The Tesla Model 3 Mid Range didn't last long.
Tesla quietly dropped the middle trim level over the weekend, which had offered buyers 264 miles of range. The company introduced the car last November in lieu of the entry-level Standard Range car—although Tesla opened that most affordable Model 3 up to orders late last month.
At the time Tesla CEO Elon Musk announced that developing the Mid Range car, which sold for about $41,200, was cheaper than building a redesigned battery pack for the Standard Range Model 3. Of course, its higher price also helped Tesla bring in more money in the middle of a cash crunch.
2018 Tesla Model S and 2018 Tesla Model X
When the company released the long-awaited $35,000 base Model 3 ($36,200 including destination), it also included a surprise new trim level with the Model 3 Standard Range Plus (for about $38,200 today), offering a longer range halfway to that of the Mid Range Model 3. Its Partial Premium interior also likely included the features that most buyers want. At the extra $3,000 for 24 more miles of range, fancier maps, and an even-higher-end sound system it was unclear what buyers might pony up for the Mid Range car.

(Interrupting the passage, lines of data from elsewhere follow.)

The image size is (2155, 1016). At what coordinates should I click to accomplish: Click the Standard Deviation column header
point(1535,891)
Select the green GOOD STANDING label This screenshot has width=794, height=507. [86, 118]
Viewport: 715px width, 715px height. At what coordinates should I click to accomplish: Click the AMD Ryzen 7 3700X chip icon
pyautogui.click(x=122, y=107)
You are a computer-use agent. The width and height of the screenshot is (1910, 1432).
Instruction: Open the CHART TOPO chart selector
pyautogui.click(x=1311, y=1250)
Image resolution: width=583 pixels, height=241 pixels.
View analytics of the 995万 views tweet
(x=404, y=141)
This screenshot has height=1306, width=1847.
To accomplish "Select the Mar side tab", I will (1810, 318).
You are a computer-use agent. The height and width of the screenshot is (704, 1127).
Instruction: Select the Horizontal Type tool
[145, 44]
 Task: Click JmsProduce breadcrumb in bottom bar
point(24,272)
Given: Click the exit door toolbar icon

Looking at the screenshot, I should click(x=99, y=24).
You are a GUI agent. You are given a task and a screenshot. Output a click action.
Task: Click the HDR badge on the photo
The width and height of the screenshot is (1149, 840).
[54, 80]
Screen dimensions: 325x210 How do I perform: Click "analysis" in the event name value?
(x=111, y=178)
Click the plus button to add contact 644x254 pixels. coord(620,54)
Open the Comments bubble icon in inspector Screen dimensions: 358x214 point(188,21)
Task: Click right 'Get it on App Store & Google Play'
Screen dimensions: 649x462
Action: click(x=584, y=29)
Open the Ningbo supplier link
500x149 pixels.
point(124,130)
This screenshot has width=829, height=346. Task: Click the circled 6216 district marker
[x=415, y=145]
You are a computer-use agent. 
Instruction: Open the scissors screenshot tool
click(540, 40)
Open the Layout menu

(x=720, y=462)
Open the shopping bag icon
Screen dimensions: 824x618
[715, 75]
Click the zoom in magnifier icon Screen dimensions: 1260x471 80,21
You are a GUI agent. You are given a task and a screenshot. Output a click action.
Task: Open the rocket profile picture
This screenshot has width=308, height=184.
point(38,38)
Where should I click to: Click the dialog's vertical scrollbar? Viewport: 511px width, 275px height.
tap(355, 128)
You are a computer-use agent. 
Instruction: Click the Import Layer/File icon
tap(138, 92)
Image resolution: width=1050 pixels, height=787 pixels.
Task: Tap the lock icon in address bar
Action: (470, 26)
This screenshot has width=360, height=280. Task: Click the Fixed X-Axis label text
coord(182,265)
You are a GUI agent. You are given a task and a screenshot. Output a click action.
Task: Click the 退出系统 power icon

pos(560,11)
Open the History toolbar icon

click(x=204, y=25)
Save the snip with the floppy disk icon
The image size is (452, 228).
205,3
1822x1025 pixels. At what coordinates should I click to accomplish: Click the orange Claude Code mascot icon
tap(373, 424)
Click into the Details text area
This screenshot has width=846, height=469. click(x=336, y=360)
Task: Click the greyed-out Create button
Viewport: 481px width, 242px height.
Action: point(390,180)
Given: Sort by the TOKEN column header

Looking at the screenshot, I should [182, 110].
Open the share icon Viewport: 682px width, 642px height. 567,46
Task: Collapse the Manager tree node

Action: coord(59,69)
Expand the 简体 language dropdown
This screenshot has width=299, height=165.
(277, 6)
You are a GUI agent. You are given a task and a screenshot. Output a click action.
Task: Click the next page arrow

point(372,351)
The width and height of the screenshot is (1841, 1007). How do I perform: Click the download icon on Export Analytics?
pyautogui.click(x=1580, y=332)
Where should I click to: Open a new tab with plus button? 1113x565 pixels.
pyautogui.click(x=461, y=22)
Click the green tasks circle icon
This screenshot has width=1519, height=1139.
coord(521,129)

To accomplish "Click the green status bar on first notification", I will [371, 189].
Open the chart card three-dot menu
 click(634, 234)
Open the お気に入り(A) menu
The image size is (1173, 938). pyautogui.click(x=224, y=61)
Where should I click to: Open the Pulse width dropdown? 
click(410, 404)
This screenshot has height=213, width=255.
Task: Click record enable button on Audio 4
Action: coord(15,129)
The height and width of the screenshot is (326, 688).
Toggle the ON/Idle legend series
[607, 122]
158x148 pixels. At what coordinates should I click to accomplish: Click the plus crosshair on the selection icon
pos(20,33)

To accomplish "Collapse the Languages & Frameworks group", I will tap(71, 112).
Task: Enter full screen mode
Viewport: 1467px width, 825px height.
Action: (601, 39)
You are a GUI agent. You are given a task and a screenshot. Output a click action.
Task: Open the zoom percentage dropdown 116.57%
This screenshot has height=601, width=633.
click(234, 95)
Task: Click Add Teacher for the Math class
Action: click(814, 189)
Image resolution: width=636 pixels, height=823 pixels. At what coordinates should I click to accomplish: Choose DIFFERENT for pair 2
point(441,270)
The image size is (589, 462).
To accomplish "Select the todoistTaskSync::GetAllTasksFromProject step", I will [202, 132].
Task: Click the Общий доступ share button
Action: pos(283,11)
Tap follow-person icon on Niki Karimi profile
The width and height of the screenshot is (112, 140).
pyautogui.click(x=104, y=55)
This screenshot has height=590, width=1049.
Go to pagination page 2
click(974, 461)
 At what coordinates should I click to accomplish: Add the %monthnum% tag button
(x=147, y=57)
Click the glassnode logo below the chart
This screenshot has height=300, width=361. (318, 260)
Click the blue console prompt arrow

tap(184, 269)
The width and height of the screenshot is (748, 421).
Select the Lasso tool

Among our readers, the answer was, few of them. In our Twitter poll last week, which asked "Which Tesla Model 3 would you buy?" Though our polls are unscientific, only 12 percent of our respondents chose the Mid Range version over the base Short Range model, the Short Range Plus, or one of the Long Range variants, the smallest of any group.
Monday is the last day to buy a Tesla before the latest 3-percent price increase hits on all but the base Model 3.
Some news reports—and Bloomberg's Model 3 Tracker, for instance—indicate that Tesla still has a high amount of inventory, so those who still want a Mid Range Model 3, may still have some time to buy one.